We document that unemployment is increasing with GDP per capita. Furthermore, we show that this fact is accounted for almost entirely by low-educated workers, whose unemployment rates are strongly increasing in GDP per capita, rather than by high-educated workers, whose unemployment rates are not correlated with income.

That is from Ying Feng, David Lagakos, and James E. Rauch.  In their core model, reallocating low-education workers to the formal sector makes them harder to reemploy at short notice, in contrast to the informal sector and self-employment.  An alternative view, not mutually exclusive, is that in poor societies low-education workers simply have to take jobs, due to extreme need.

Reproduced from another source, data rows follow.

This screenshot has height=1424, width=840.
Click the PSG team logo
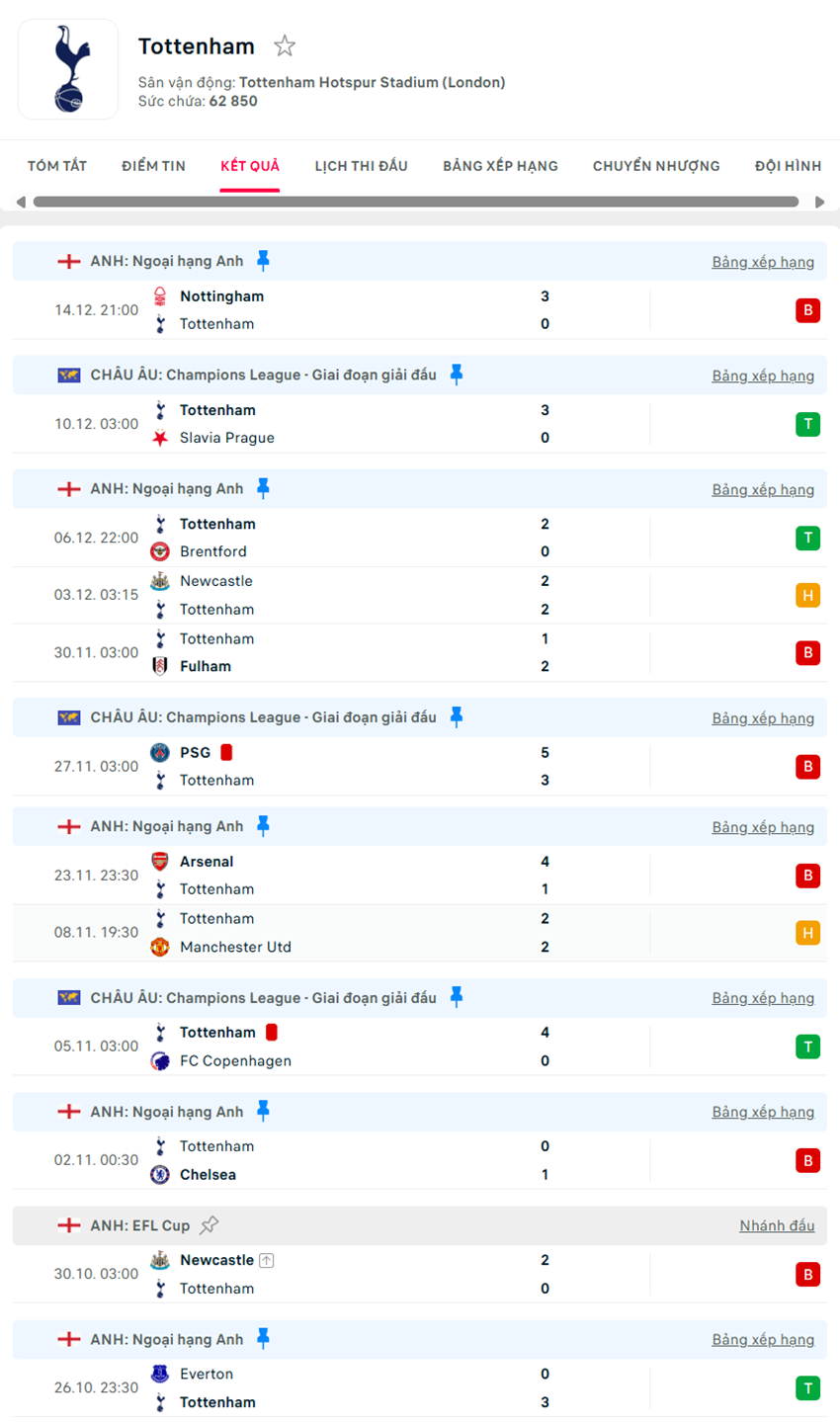[160, 753]
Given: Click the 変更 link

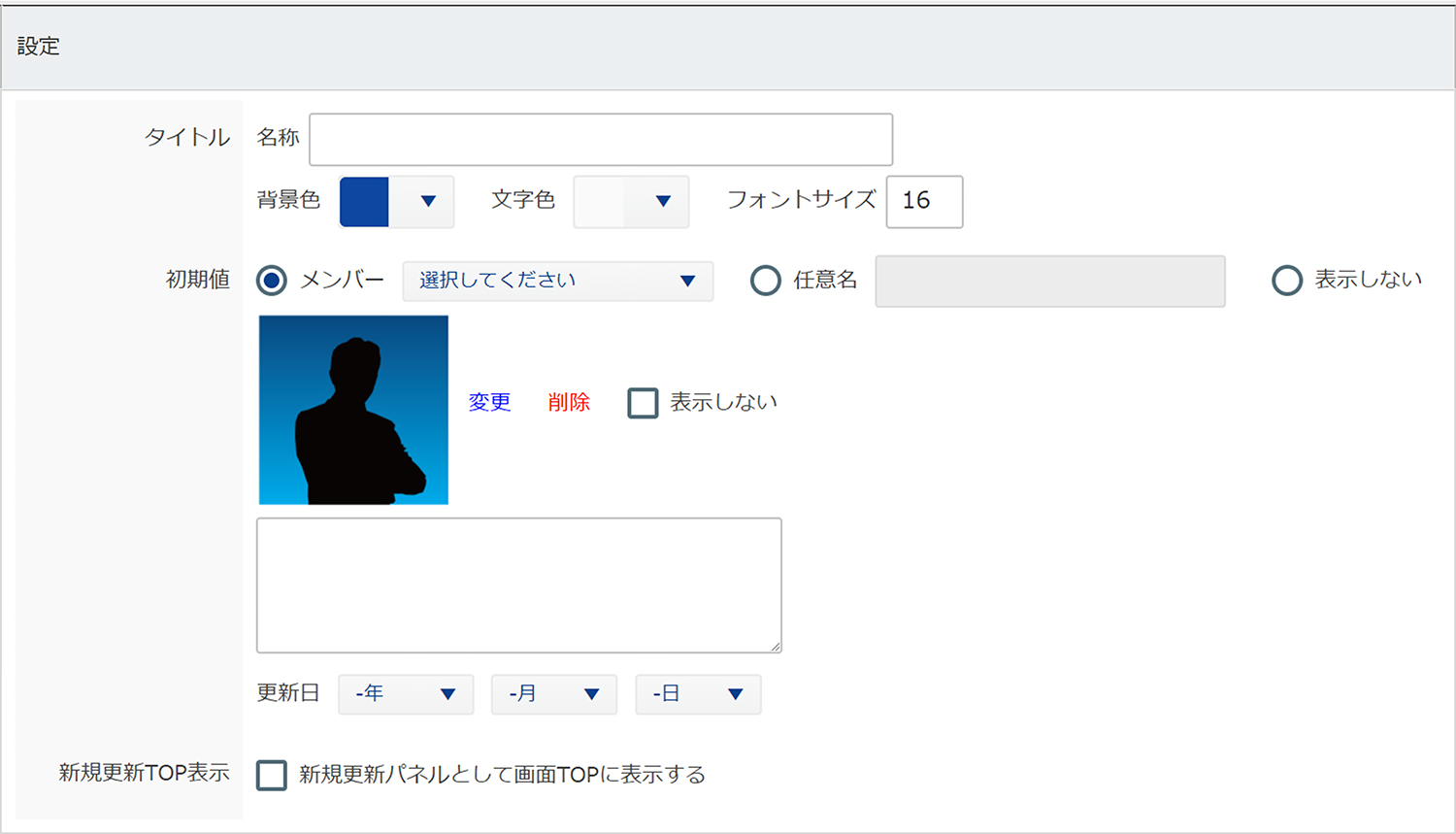Looking at the screenshot, I should [x=489, y=402].
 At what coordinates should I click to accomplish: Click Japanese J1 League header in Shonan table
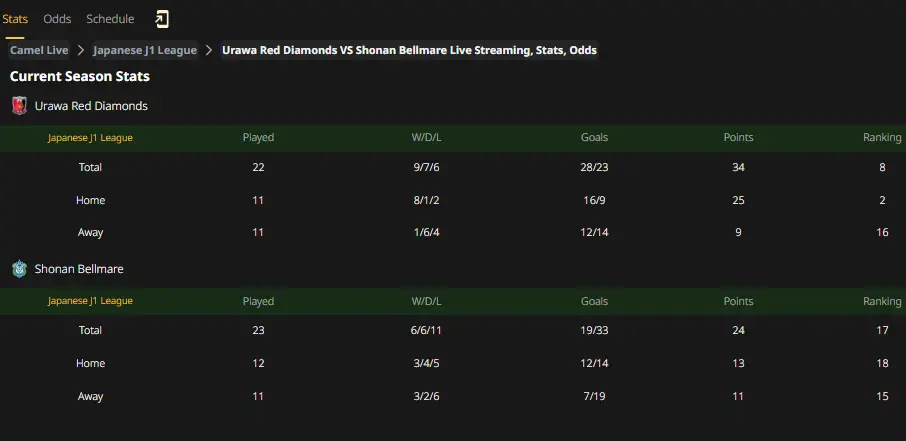(90, 301)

You will on Twitter, and in blogs, see various attempts to mock supply-side theories by showing increasing employment, often accompanied by remarks such as “I didn’t know video games were getting so much worse.”  Such comments are a mistake and a misunderstanding.  Proper supply-side theories do not deny the relevance of the demand-side, and so nor should demand-side theories deny the relevance of the supply-side.  It is possible to believe both “supply-side factors made the labor market recovery slower than usual,” and “demand-side forces have at this moment overcome many of those problems.”  Just look at the disability rolls.  The ability to receive disability kept many people out of the labor force in earlier years, slowing down labor market recovery.  Yet it is also true that currently demand-side forces are creating jobs good enough that many of those same people finally are leaving the disability rolls.

The deeper lesson of course is that — outside of the short-run — demand-side forces are supply-side forces.  And right now we are out of the short run indeed, at least when it comes to macroeconomic shocks.